The challenge was finding locations to shoot. While not quite as developed as Florida's Atlantic Coast, the islands had houses lining much of the seashore — and private property signs were everywhere.

I finally found a place to shoot sunrise the next morning. It was a beautiful pool of water trapped by a clam bed with a mangrove tree in the background and two of the nearby islands on the horizon. I shot a really nice daytime photo of the scene and moved on to locate a sunset spot for the evening.

Honestly, I started to panic a bit. You see, clouds that promised a wonderful sunset formed as the afternoon aged, so I just had to find a perfect spot to set up.

I finally noticed a sign pointing to the Cedar Key Railroad Trestle Nature Trail, so I pulled into a spot and made the short hike to the end of the trail. The walk was stunning, through thick forests of mangrove trees. The trail ended at a bayou that had some potential, but I wasn't just blown away by the scene.

As I walked back to the truck, I spied something on the edge of the mangroves on the sunset side of the trail. I picked my way through the trees to find an old pier that had fallen into the mud flat.

It was the perfect setup. Clam beds were scattered over the mud flat, and puddles of water were trapped. I knew if the skies really lighted up those puddles would provide wonderful reflections.

I was right. As I stood on that old wooden platform (which was covered with mud and prone to breaking under my feet), the setting sun threw beautiful colors across the clouds.

The final print, "Low Tide at Cedar Key," is simply amazing!

Sunrise took my breath away

My eyes popped open at 3:30 a.m. the next day. I don't know why, but I just couldn't get back to sleep. So I brewed a pot of Community Coffee, and worked up "Low Tide at Cedar Key." It was just a 10-minute drive to that sunrise location, so I had a lot of time to burn (sunrise wasn't until 7:20!).

By 5:45 a.m., I couldn't stand it anymore. I downed the last of the coffee and walked to my truck. 

I parked on the side of the road almost an hour before the first hint of light edged the horizon.

It was fortunate I was so early. I was setting up exactly as I planned the day before, and then I realized the sun would not rise where I calculated. Sure, I could have tried to get indirect color on the southern horizon, but a large cloud bank there made me worry it just wouldn't work.

So I had to refigure my composition. I hurried closer to the mangrove tree, and found a really nice scene that would show off iconic Florida tree and some clams on the beach. And I could use the tree to hide the town's water tower. Perfect!

The resulting print, "Cedar Key Sunrise," is one that will always trigger memories of standing on that beach and watching the sun cast beautiful colors over the scene.

Other beautiful photos

While my focus was capturing sunrise and sunset, I created a couple of other prints that captured the beauty outside those few magical minutes.

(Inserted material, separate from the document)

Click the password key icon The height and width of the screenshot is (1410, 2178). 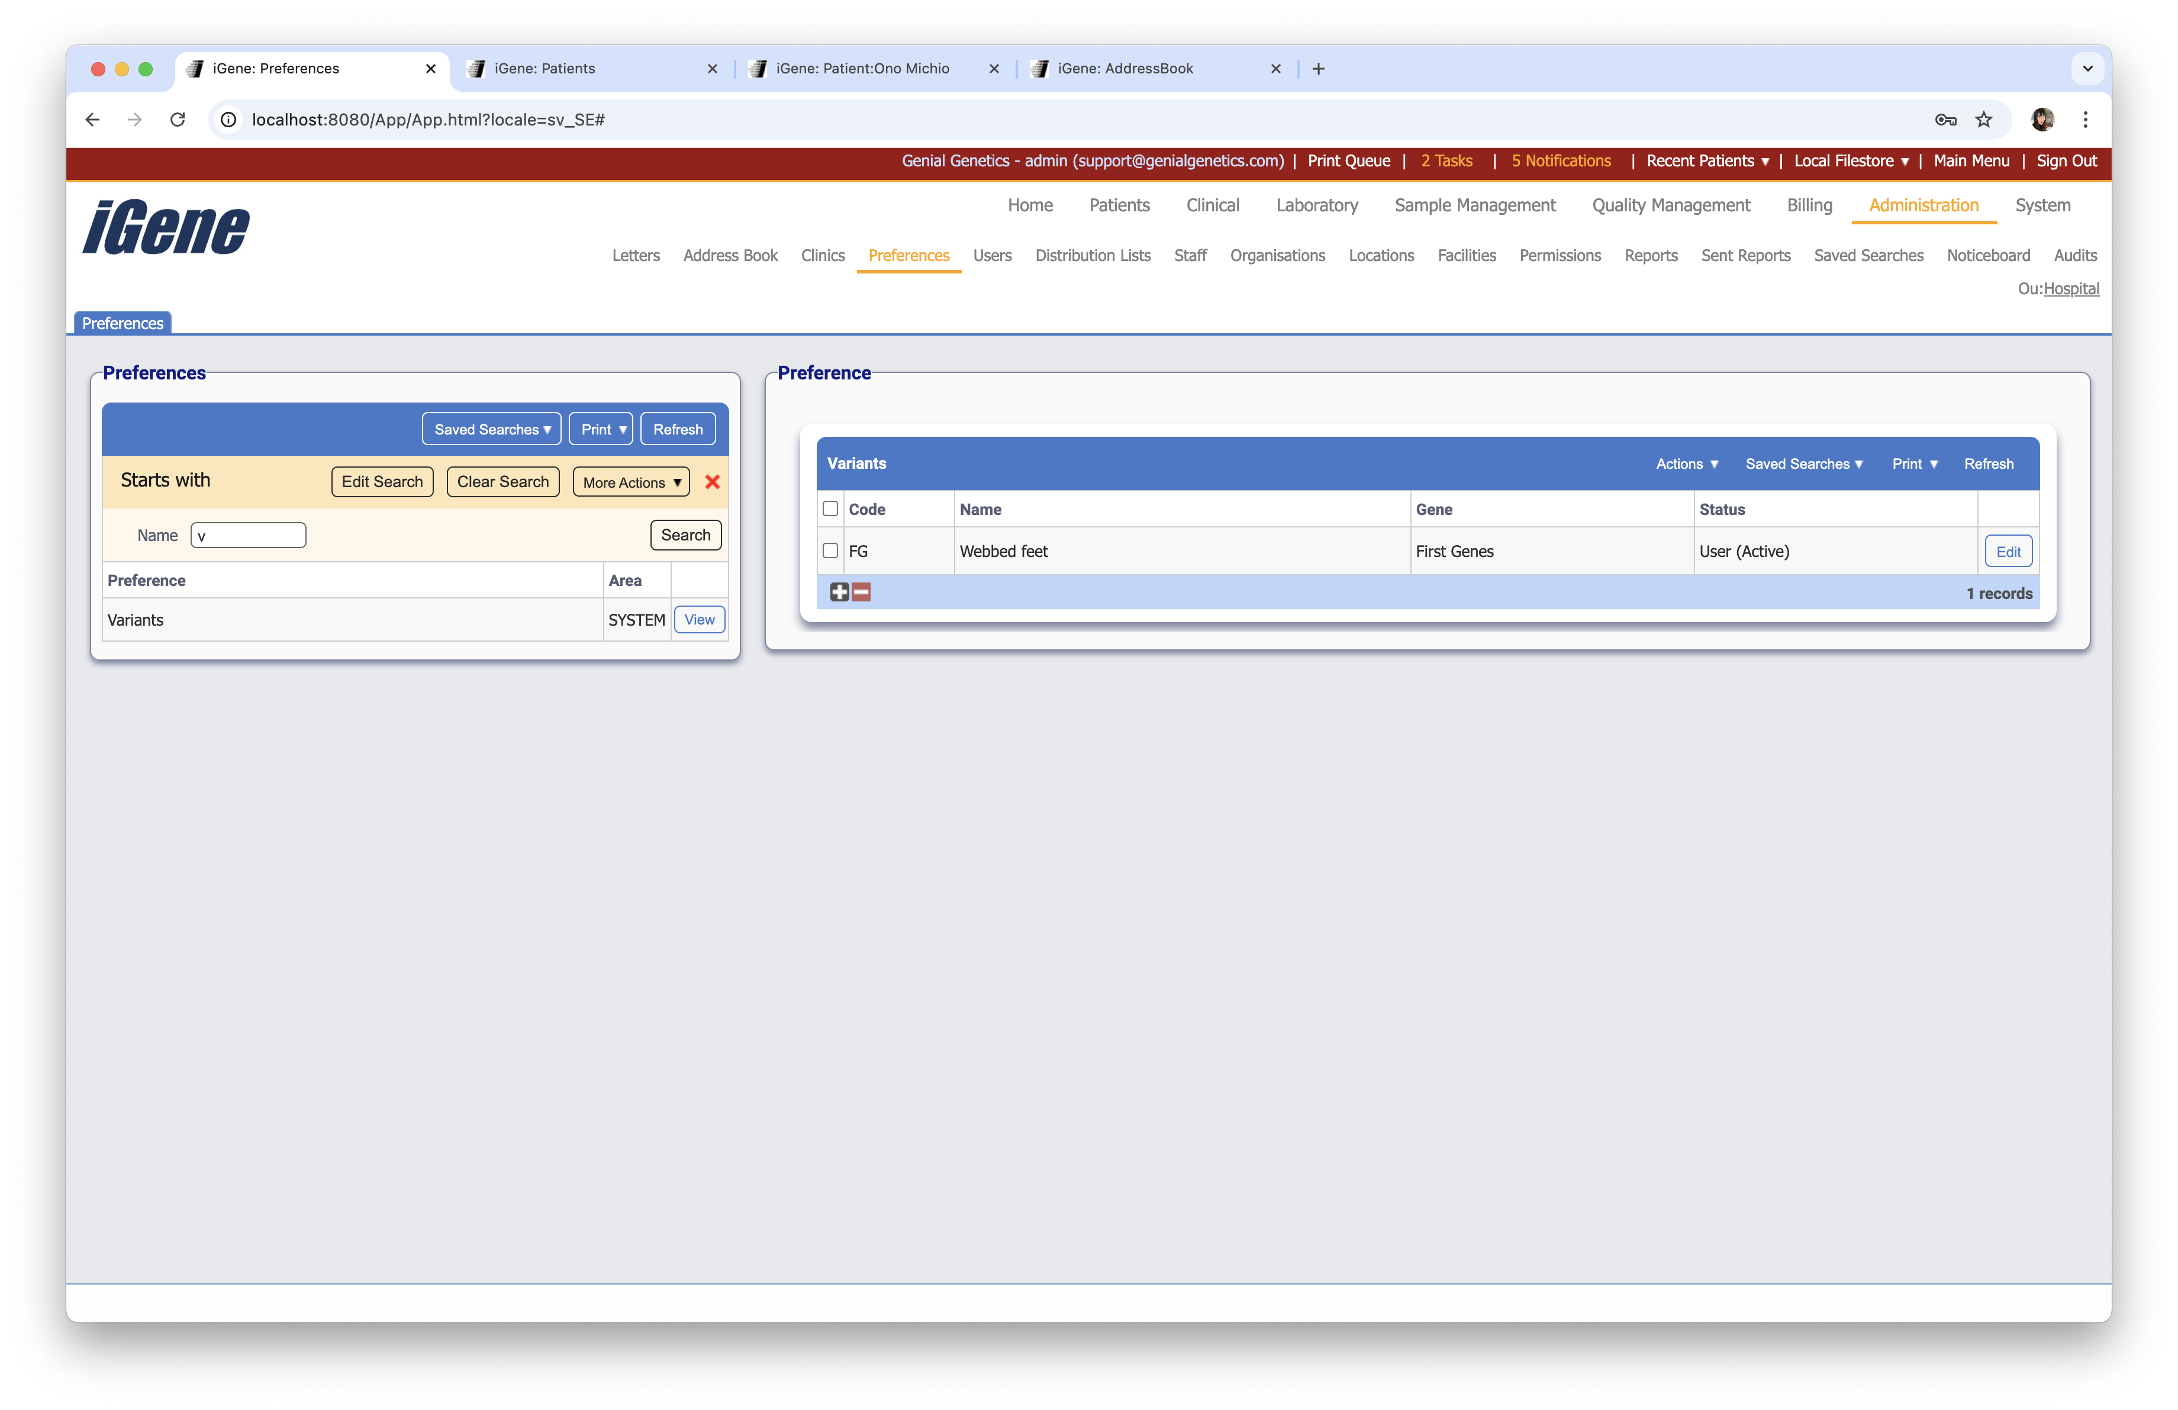pos(1946,119)
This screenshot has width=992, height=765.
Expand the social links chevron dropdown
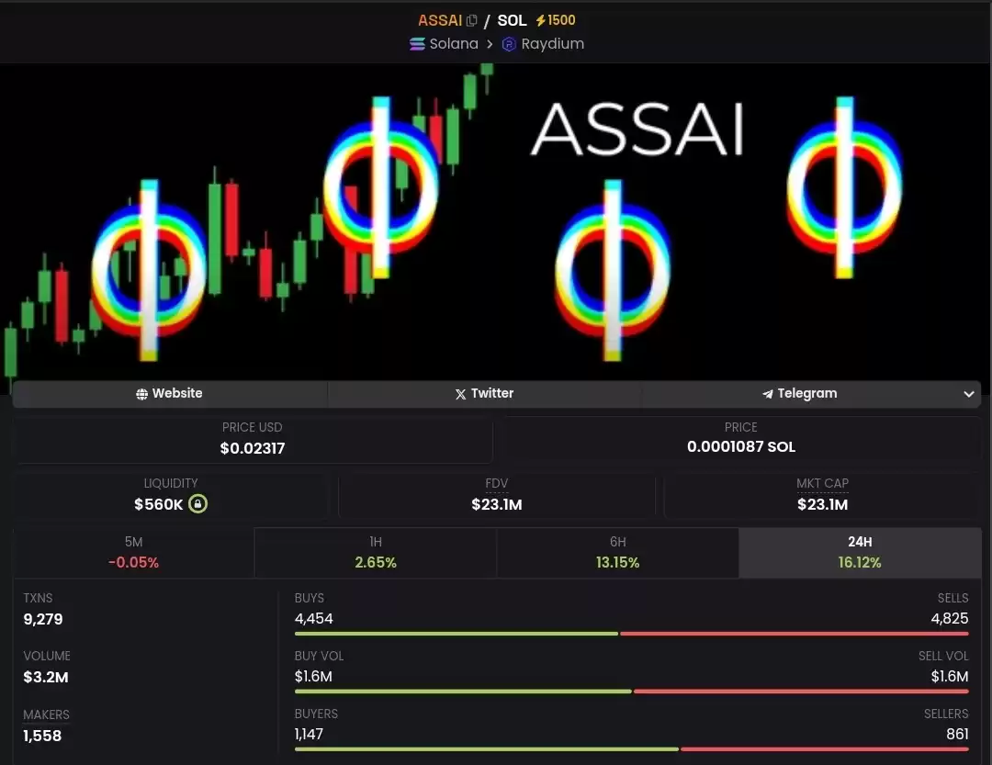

While scouting for the sunrise photo session, I shot the scene at the mouth of Daughtry Bayou with wonderful clouds above and a small reflective pool of water trapped by a clam reef. I titled this gorgeous print "Daughtry Bayou Lagoon" (scroll down to see it).

The next morning after the sunrise color faded, I repositioned to capture the amazing morning sunlight on the mangrove and clumps of clams. "Mangrove in the Morning" is such a beautiful print!

I had to be in Tavares, Florida, that afternoon, so I decided I was going to head that way immediately after securing the early morning sots.

And I almost made it out of the area. However, at as I drove northeast on Highway 24, I passed a little dirt road beside a sign reading "Lukens Tract, Cedar Keys National Wildlife Refuge." Yeah, I quickly turned into the refuge just to see what was there.

Fifteen minutes later I was standing on the edge of a wonderful pond surrounded by marsh grass. I set up and created "Cedar Keys Pond." Scroll down to see this beautiful print

The trip resulted in five gorgeous prints: I made the 1 1/2-hour drive with a smile on my face.